*Exercise aim*. Can you restate the lines of the entries below, word for word, from the first one through the line that includes "Inicio (62, 229)"?

*Listed records*.
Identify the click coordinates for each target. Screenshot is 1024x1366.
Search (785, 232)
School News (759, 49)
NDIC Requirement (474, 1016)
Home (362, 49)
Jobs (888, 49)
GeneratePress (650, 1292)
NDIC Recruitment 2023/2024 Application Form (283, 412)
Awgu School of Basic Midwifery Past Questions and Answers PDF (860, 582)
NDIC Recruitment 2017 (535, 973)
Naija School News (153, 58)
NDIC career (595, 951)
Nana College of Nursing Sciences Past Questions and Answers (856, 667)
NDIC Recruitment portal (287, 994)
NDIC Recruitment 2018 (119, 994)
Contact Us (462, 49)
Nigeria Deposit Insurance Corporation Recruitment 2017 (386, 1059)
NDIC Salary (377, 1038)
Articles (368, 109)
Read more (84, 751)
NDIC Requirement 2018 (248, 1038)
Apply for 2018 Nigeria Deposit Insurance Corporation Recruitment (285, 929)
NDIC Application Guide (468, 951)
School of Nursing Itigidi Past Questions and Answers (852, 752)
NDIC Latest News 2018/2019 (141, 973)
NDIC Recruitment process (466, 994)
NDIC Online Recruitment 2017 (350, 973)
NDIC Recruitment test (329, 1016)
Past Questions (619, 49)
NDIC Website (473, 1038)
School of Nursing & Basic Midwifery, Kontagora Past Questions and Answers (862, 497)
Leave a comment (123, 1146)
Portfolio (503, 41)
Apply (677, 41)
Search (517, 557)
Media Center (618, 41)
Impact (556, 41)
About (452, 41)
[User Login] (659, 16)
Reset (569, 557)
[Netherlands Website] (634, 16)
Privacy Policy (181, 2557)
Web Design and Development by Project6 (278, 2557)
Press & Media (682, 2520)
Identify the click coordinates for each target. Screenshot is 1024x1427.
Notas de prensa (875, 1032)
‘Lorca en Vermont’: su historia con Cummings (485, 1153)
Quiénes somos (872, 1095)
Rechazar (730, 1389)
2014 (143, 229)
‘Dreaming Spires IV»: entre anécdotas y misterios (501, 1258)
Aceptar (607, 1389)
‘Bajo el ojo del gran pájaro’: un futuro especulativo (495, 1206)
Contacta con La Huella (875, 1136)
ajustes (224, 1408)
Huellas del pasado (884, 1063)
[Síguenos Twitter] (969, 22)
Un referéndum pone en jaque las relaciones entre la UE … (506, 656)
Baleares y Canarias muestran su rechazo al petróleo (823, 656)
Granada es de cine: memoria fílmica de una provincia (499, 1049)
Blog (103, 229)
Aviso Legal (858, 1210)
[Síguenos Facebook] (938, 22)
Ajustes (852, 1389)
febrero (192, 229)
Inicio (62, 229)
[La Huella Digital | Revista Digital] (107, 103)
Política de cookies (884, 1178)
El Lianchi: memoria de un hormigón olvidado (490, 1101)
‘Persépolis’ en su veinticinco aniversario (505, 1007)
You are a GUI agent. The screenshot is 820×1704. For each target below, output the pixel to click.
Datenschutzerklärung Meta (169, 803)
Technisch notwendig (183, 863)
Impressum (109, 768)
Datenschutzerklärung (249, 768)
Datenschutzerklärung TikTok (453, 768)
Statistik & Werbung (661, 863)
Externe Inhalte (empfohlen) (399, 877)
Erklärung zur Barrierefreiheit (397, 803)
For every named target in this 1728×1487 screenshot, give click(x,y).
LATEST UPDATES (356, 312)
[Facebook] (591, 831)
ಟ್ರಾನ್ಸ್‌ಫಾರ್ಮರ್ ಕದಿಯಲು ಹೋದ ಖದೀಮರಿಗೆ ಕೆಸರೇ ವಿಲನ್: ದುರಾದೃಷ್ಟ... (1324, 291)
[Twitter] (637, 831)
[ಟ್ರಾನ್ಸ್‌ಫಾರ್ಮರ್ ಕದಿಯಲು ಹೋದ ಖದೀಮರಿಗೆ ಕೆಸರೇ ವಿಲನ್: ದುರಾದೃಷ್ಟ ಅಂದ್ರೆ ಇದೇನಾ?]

*Exercise answer*.
Identify the click coordinates for each target. Screenshot is 1024x1366.
Search (785, 232)
School News (759, 49)
NDIC Requirement (474, 1016)
Home (362, 49)
Jobs (888, 49)
GeneratePress (650, 1292)
NDIC Recruitment 2023/2024 Application Form (283, 412)
Awgu School of Basic Midwifery Past Questions and Answers PDF (860, 582)
NDIC Recruitment 2017 (535, 973)
Naija School News (153, 58)
NDIC career (595, 951)
Nana College of Nursing Sciences Past Questions and Answers (856, 667)
NDIC Recruitment portal (287, 994)
NDIC Recruitment 2018 (119, 994)
Contact Us (462, 49)
Nigeria Deposit Insurance Corporation Recruitment 2017 (386, 1059)
NDIC Salary (377, 1038)
Articles (368, 109)
Read more (84, 751)
NDIC Requirement 2018 (248, 1038)
Apply for 2018 Nigeria Deposit Insurance Corporation Recruitment (285, 929)
NDIC Application Guide (468, 951)
School of Nursing Itigidi Past Questions and Answers (852, 752)
NDIC Latest News 2018/2019 (141, 973)
NDIC Recruitment process (466, 994)
NDIC Online Recruitment 2017 (350, 973)
NDIC Recruitment test (329, 1016)
Past Questions (619, 49)
NDIC Website (473, 1038)
School of Nursing & Basic Midwifery, Kontagora Past Questions and Answers (862, 497)
Leave a comment (123, 1146)
Portfolio (503, 41)
Apply (677, 41)
Search (517, 557)
Media Center (618, 41)
Impact (556, 41)
About (452, 41)
[User Login] (659, 16)
Reset (569, 557)
[Netherlands Website] (634, 16)
Privacy Policy (181, 2557)
Web Design and Development by Project6 (278, 2557)
Press & Media (682, 2520)
Identify the click coordinates for each target. Screenshot is 1024x1427.
Notas de prensa (875, 1032)
‘Lorca en Vermont’: su historia con Cummings (485, 1153)
Quiénes somos (872, 1095)
Rechazar (730, 1389)
2014 (143, 229)
‘Dreaming Spires IV»: entre anécdotas y misterios (501, 1258)
Aceptar (607, 1389)
‘Bajo el ojo del gran pájaro’: un futuro especulativo (495, 1206)
Contacta con La Huella (875, 1136)
ajustes (224, 1408)
Huellas del pasado (884, 1063)
[Síguenos Twitter] (969, 22)
Un referéndum pone en jaque las relaciones entre la UE … (506, 656)
Baleares y Canarias muestran su rechazo al petróleo (823, 656)
Granada es de cine: memoria fílmica de una provincia (499, 1049)
Blog (103, 229)
Aviso Legal (858, 1210)
[Síguenos Facebook] (938, 22)
Ajustes (852, 1389)
febrero (192, 229)
Inicio (62, 229)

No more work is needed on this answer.